[SHORT PROBLEM]
Reproduce every line of the entries below word for word, omitting the pictures.

[SUPPLIED ENTRIES]

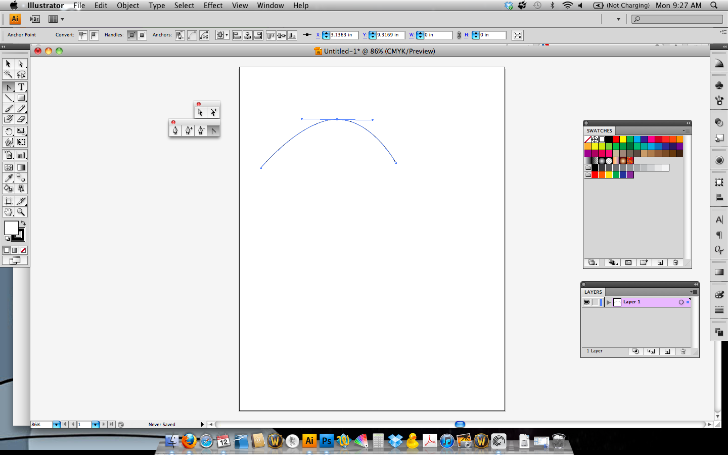This screenshot has width=728, height=455.
Task: Grab the Hand tool
Action: (8, 212)
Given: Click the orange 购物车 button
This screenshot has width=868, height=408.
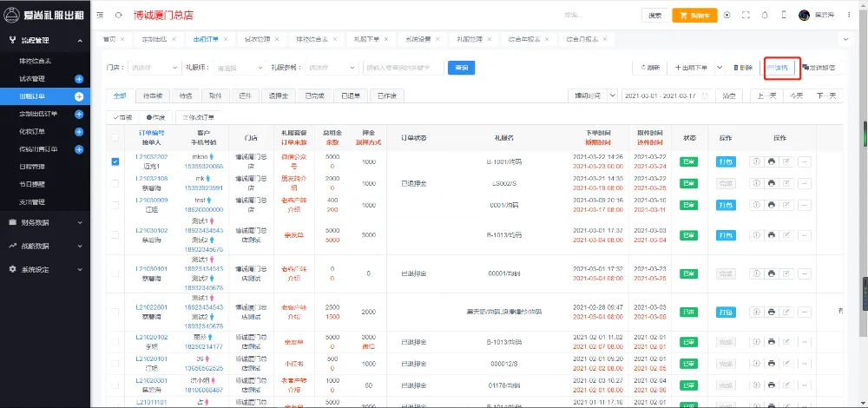Looking at the screenshot, I should 694,15.
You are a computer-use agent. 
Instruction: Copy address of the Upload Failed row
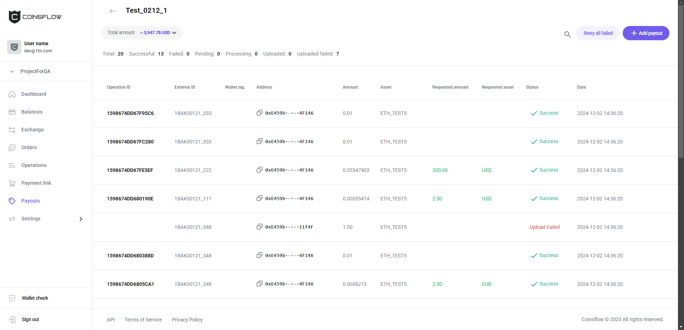point(259,227)
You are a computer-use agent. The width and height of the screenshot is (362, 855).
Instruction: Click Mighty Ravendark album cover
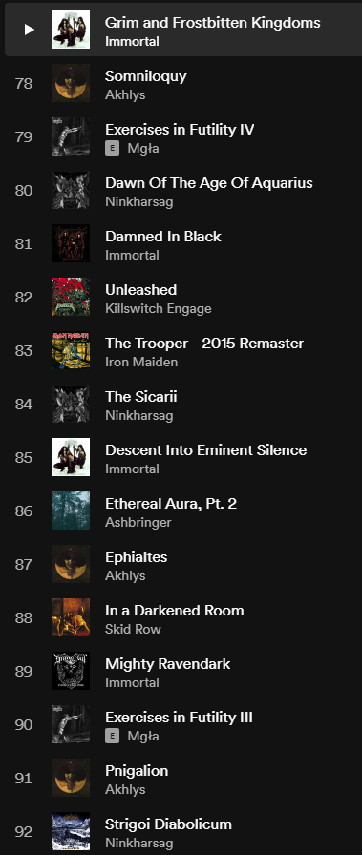click(71, 671)
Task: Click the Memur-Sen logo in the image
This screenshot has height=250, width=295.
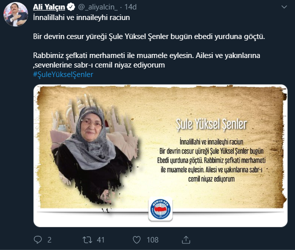Action: (160, 209)
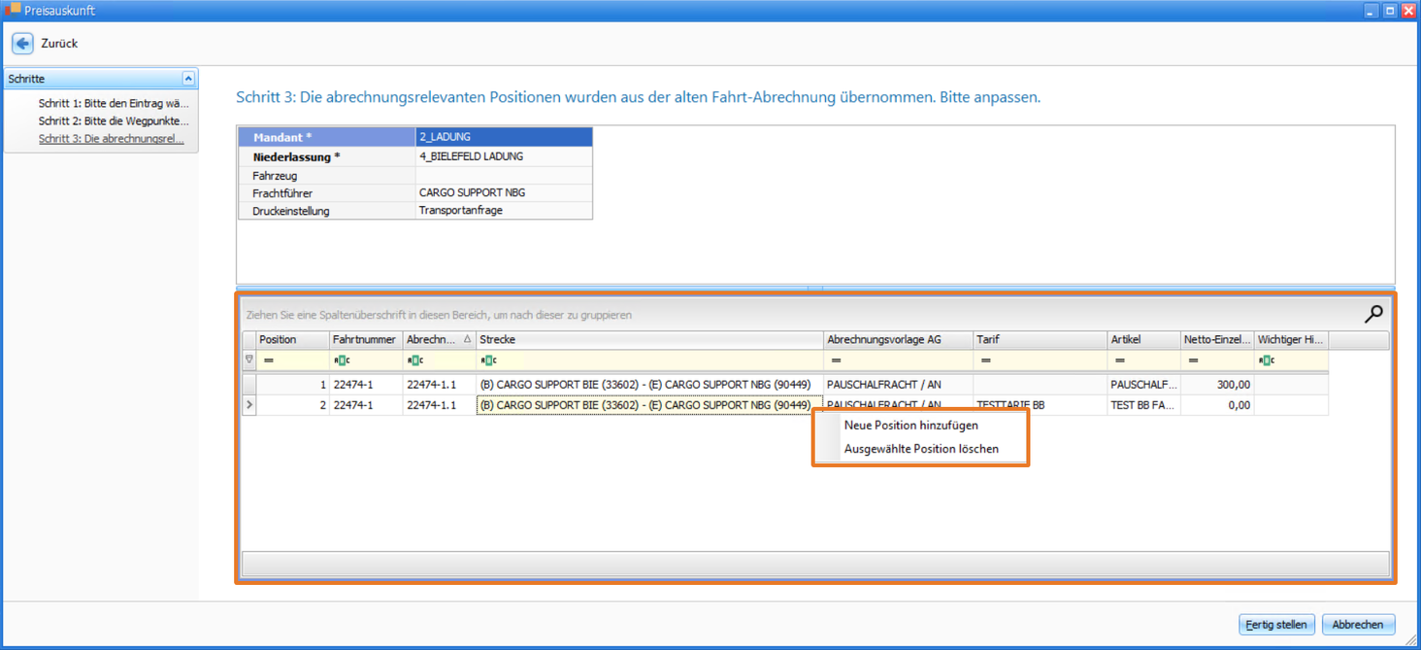The height and width of the screenshot is (650, 1421).
Task: Click the 'Fertig stellen' button
Action: click(x=1275, y=625)
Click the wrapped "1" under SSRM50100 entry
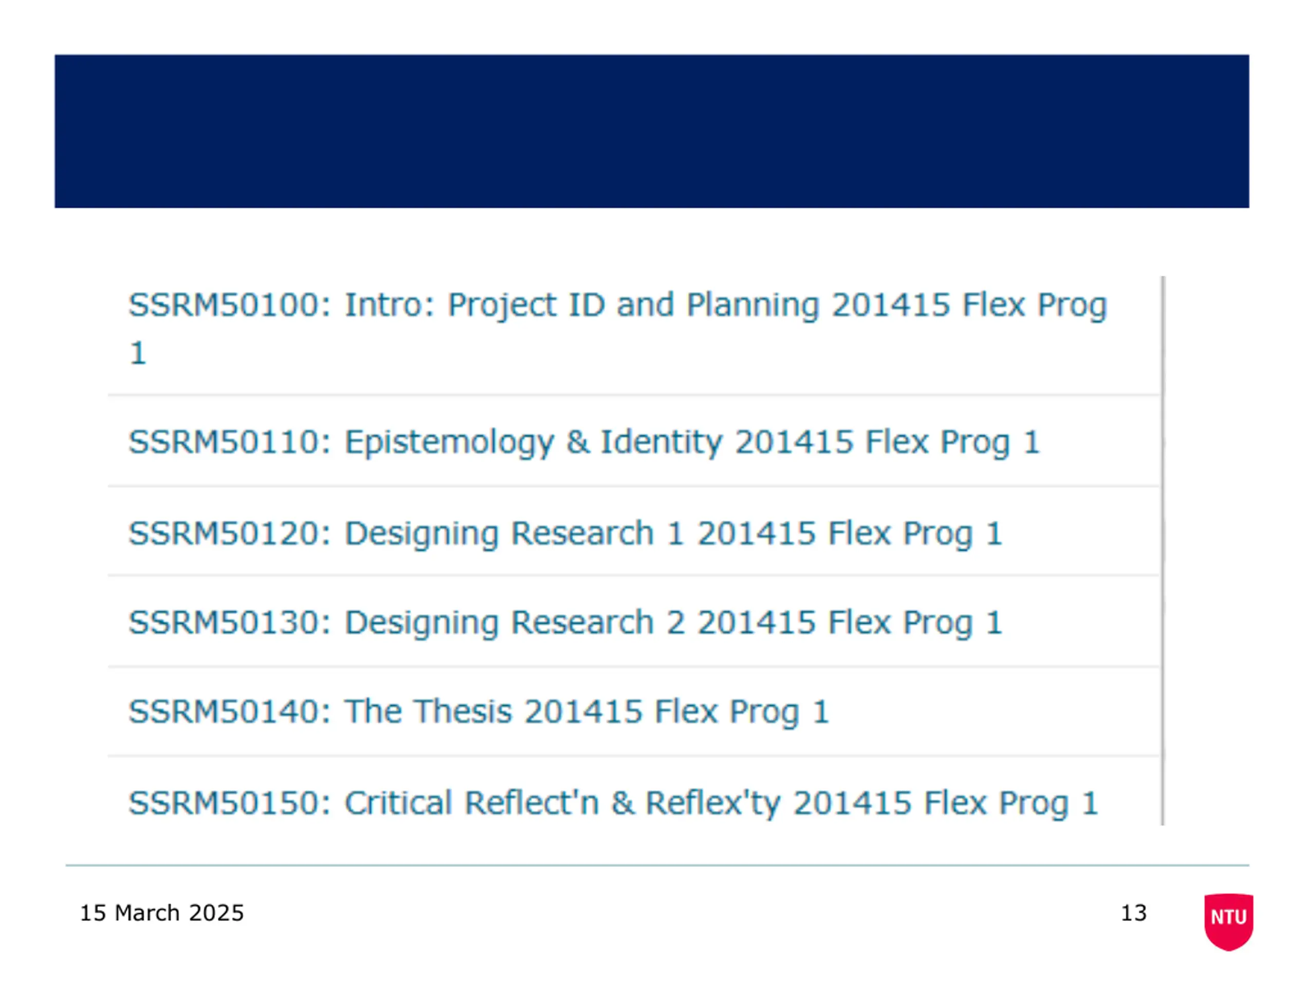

[REPLY]
This screenshot has width=728, height=455.
Task: Grab the Hand tool
Action: (8, 212)
Given: Click the orange 购物车 button
This screenshot has width=868, height=408.
Looking at the screenshot, I should 694,15.
You are a computer-use agent. 
Instruction: Copy address of the Upload Failed row
point(259,227)
You are a computer-use agent. The width and height of the screenshot is (362, 855).
Instruction: Click Mighty Ravendark album cover
click(71, 671)
Task: Click the Memur-Sen logo in the image
This screenshot has height=250, width=295.
Action: (160, 209)
The height and width of the screenshot is (650, 1421).
Task: Click the 'Fertig stellen' button
Action: click(x=1275, y=625)
Click the wrapped "1" under SSRM50100 entry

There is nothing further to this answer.